Acas confirms that these include updated rules on trade union workplace access, a new duty to inform workers of their right to join a union, and related rights around facilities and time off.
Now's the time to start preparing for these changes, so here's what you need to know.
How this affects your operations
Many small businesses don't have an HR department. Many will also have little or no previous experience of formally engaging with trade unions.
The new framework for trade union access is intended to cover both physical and digital access, to better reflect modern workplaces, the rise of hybrid working and the wider use of digital communication.
The government has confirmed that further detail will sit within secondary legislation and a statutory Code of Practice.
That's why you should start thinking now about how this will work operationally.
I would approach trade union access requests in a similar way to how you manage other formal statutory processes, such as subject access requests. The law isn't the same, but the internal discipline is similar.
There's also a wider people management point. In the same way that mental health at work has gradually become embedded into ordinary management practice, trade union access rights will need to be assimilated into normal operations too.
For small businesses, the key questions are likely to be as follows:
Who receives a trade union access request?
Who logs and acknowledges it?
Who has authority to respond on the business's behalf?
What records should we keep?
Who briefs line managers?
What should managers say, and what should they avoid saying?
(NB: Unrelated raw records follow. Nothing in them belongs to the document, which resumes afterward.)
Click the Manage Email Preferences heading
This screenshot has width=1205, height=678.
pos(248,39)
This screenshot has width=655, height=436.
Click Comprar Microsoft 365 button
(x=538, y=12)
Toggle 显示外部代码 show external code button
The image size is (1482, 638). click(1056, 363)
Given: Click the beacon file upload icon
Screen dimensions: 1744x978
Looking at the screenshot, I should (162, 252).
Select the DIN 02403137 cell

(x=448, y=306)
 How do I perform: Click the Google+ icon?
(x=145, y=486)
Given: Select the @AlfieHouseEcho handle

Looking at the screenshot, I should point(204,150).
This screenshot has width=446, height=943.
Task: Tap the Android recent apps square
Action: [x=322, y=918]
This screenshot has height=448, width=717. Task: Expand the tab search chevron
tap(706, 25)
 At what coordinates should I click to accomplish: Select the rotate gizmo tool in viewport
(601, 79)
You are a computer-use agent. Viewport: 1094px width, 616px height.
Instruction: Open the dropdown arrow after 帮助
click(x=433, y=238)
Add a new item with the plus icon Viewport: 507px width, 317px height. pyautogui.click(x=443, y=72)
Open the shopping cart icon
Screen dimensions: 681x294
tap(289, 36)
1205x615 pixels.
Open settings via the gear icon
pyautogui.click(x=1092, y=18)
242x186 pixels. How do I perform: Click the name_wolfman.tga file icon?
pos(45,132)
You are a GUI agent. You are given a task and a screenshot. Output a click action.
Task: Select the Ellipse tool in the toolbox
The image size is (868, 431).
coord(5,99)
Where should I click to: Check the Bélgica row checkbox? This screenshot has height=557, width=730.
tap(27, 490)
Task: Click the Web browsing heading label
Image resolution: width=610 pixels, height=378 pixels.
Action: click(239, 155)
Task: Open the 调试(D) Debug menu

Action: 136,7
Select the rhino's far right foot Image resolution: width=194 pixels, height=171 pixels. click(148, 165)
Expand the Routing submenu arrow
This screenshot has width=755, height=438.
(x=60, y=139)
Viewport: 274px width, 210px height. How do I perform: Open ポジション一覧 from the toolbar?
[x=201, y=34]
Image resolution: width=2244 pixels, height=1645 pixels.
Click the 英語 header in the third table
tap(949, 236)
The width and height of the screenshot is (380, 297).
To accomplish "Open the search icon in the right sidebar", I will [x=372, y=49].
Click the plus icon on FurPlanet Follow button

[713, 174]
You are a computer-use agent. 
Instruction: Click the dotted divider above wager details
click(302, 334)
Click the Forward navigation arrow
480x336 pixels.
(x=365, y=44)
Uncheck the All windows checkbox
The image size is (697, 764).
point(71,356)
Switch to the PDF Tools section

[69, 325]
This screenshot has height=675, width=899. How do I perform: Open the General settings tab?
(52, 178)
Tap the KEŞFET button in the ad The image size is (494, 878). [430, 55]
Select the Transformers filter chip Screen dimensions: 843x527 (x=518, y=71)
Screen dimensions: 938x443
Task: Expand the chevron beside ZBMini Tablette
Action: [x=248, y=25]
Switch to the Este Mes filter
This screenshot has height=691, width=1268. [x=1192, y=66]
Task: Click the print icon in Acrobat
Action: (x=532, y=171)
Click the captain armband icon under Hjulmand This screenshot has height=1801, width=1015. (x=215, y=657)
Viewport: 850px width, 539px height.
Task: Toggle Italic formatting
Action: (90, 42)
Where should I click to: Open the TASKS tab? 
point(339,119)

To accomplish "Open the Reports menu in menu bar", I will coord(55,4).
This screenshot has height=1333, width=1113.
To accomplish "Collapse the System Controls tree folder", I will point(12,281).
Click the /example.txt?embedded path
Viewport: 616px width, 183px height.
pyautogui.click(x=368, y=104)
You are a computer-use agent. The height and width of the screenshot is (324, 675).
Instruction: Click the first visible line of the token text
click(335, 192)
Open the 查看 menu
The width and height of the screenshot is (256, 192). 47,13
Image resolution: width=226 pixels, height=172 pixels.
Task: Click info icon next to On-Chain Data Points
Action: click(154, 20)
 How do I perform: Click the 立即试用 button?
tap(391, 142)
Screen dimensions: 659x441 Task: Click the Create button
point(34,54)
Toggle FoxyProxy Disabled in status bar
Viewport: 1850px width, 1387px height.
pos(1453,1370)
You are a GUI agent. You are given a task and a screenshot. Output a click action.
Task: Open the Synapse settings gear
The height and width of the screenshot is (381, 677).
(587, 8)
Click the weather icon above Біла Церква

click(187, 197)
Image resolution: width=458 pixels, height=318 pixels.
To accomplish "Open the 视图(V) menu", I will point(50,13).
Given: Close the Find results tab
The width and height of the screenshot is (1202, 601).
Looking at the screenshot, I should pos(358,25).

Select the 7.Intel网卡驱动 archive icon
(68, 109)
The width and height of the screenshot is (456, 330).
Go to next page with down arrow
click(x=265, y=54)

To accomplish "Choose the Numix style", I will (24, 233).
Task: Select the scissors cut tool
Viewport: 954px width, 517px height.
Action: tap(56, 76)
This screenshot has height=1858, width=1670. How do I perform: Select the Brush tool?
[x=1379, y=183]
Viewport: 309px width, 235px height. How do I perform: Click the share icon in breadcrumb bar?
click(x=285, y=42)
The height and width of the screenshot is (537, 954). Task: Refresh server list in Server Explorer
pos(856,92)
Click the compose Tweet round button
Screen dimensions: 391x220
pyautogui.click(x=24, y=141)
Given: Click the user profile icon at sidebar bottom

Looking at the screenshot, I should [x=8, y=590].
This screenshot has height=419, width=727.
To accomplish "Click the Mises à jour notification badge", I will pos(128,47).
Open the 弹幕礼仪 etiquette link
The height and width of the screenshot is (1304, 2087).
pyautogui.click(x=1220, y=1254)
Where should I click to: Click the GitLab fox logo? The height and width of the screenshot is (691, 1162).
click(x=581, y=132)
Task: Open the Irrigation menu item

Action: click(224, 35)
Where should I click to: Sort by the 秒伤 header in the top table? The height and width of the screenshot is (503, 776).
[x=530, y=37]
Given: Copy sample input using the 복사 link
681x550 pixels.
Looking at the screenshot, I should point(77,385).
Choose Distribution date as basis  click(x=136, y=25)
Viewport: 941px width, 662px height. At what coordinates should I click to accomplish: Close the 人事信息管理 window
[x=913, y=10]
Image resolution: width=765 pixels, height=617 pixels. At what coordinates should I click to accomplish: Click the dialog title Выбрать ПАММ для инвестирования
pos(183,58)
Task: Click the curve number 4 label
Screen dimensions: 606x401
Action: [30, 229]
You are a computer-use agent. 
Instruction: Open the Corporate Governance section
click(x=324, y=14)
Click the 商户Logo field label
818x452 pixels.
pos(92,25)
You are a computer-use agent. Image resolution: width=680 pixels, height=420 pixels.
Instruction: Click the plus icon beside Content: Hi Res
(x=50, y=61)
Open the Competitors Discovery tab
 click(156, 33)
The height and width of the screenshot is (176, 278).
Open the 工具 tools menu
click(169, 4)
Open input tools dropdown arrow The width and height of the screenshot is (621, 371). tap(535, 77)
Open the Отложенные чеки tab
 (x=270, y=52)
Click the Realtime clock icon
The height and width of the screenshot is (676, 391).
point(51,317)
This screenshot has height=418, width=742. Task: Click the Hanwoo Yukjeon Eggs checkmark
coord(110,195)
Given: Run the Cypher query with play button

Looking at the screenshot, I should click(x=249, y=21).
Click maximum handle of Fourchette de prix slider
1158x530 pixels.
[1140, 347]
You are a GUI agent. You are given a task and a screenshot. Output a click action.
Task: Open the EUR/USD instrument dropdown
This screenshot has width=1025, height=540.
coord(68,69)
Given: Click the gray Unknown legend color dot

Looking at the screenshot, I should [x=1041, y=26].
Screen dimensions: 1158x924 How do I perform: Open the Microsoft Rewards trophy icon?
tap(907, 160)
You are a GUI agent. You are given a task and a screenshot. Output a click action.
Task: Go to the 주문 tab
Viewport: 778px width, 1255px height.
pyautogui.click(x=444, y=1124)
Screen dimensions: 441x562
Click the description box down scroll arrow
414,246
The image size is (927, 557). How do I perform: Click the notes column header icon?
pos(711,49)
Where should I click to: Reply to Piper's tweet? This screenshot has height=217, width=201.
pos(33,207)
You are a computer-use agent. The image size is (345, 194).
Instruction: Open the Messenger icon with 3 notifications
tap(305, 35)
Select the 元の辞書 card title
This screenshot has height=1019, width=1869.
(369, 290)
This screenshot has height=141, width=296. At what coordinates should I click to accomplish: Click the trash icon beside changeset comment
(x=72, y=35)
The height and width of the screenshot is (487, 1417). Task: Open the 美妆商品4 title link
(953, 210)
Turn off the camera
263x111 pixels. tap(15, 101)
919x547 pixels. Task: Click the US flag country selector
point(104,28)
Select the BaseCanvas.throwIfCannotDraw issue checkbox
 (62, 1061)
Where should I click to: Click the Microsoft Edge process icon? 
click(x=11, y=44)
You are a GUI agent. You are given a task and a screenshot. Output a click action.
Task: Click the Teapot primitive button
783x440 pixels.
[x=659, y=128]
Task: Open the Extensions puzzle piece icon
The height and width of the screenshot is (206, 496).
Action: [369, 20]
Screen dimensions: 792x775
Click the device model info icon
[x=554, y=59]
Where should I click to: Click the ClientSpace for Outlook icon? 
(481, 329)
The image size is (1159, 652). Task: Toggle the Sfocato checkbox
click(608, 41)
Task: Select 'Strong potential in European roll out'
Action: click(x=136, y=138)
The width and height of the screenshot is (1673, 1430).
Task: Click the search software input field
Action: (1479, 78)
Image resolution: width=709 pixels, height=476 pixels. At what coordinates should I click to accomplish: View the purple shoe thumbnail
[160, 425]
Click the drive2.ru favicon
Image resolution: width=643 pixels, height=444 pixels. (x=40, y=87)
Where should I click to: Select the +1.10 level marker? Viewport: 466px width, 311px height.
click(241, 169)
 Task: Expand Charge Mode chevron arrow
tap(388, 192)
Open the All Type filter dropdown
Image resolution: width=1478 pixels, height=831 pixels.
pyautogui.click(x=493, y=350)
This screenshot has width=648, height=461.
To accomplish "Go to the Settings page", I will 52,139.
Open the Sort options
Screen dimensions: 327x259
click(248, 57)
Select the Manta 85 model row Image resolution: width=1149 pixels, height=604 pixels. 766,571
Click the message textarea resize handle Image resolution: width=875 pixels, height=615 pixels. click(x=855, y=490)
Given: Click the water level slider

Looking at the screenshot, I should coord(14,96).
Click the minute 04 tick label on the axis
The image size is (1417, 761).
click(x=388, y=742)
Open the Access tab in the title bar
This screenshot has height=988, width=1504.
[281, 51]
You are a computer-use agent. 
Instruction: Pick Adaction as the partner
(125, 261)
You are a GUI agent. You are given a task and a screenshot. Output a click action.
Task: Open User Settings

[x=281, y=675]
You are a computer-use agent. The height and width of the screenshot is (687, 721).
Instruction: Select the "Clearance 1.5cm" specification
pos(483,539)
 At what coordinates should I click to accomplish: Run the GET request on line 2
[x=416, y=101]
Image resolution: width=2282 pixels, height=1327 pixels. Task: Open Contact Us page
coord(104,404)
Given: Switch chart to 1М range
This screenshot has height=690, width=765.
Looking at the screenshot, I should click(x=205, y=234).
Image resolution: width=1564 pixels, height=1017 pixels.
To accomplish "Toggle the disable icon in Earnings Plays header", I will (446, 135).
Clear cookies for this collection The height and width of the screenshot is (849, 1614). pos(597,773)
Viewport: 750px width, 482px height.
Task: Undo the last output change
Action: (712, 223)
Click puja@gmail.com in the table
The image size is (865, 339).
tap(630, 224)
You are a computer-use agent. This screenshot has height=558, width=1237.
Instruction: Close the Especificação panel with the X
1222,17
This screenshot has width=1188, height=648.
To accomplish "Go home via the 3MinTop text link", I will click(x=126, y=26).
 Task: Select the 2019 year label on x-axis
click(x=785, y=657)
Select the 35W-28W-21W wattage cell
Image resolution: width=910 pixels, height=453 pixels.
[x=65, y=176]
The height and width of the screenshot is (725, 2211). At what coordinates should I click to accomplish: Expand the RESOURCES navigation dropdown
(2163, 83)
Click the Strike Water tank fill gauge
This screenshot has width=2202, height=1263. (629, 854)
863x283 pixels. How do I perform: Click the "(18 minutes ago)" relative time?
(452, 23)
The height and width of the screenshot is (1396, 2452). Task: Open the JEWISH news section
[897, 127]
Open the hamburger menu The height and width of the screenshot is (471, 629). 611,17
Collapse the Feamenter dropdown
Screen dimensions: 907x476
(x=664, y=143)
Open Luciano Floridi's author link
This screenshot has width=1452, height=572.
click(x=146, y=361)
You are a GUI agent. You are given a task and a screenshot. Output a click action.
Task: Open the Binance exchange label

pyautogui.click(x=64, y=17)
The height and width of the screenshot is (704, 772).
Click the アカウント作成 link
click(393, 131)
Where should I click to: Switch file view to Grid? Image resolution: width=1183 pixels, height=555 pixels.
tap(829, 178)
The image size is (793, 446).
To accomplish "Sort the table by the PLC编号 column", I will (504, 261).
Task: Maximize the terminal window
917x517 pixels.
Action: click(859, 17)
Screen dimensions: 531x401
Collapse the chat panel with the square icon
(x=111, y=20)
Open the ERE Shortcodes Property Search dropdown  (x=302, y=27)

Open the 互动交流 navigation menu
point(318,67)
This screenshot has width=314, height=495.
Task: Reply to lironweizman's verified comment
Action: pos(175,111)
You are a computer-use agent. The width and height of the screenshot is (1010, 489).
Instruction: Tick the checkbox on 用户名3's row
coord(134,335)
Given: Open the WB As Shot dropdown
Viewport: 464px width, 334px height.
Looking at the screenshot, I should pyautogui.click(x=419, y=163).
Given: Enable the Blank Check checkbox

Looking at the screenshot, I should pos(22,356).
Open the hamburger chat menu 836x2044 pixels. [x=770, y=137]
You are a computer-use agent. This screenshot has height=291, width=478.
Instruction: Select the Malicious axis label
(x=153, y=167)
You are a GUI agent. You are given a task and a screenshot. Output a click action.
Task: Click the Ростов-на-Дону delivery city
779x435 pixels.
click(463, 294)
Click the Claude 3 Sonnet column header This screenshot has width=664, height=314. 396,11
When should the business seek HR or legal advice from outside the business?
How can the business keep to the new law without unnecessarily disrupting operations?
The importance of being prepared
If you wait until a request arrives, you may find yourself reacting under pressure.
A business that's already created a simple process will be in a much better position to respond calmly, consistently and lawfully.
Here are the practical steps I would recommend taking:
Designate someone as the key contact who will manage trade union access requests.
Create a simple internal process for receiving, logging, escalating and responding to requests.
Train managers on what trade union access means in practice.
Make clear what managers should not do, including obstructing access, reacting defensively or making informal commitments without authority.
Maintain positive relations with staff.
Keep clear records of requests, responses, discussions and decisions.
Monitor the final secondary legislation, Statutory Code of Practice and Acas guidance as they are published.
Building systems for engaging constructively with trade unions
The government consultation on the draft Code of Practice for trade union access closed on 20 May 2026, so you shouldn't treat the current position as fully finalised.
However, the direction of travel is clear. As a business, you'll need practical systems for handling access requests and engaging constructively with trade unions.
For HR professionals, the role will be to translate the legal framework into SME-friendly systems, such as:
checklists
guidance for managers
escalation routes
record-keeping templates
practical advice that business owners can actually use
Upcoming webinar: 16 June 2026
In my view, there's important work to do at the front end.
Don't wait until a trade union access request lands in your inbox. Instead, review how this new requirement will sit within your existing management structures, communication channels and employee relations processes.